● **Exercise instructions**: Return only the final portion of the entries: the line with "This screenshot has width=1387, height=998." and every line after it, each one exact.

● **Stored data entries**:

■ ■ ■ ■ ■

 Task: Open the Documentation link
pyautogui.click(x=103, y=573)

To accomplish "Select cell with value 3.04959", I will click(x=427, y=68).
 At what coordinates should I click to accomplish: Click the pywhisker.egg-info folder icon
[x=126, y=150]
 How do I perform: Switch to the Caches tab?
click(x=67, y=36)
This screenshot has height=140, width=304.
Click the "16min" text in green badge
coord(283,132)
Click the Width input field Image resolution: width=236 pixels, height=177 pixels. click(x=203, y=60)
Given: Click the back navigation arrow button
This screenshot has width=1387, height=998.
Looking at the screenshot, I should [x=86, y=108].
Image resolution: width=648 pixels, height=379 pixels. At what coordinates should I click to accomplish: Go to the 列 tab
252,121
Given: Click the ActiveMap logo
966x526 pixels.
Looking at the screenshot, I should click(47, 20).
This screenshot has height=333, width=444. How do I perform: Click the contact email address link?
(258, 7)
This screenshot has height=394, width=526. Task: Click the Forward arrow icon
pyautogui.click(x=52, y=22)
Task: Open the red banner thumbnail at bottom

■ ■ ■ ■ ■

● **Written answer**:
This screenshot has width=1387, height=998.
Looking at the screenshot, I should [x=86, y=108].
Image resolution: width=648 pixels, height=379 pixels. At what coordinates should I click to accomplish: Go to the 列 tab
252,121
Given: Click the ActiveMap logo
966x526 pixels.
Looking at the screenshot, I should click(47, 20).
This screenshot has height=333, width=444. How do I perform: Click the contact email address link?
(258, 7)
This screenshot has height=394, width=526. Task: Click the Forward arrow icon
pyautogui.click(x=52, y=22)
Task: Open the red banner thumbnail at bottom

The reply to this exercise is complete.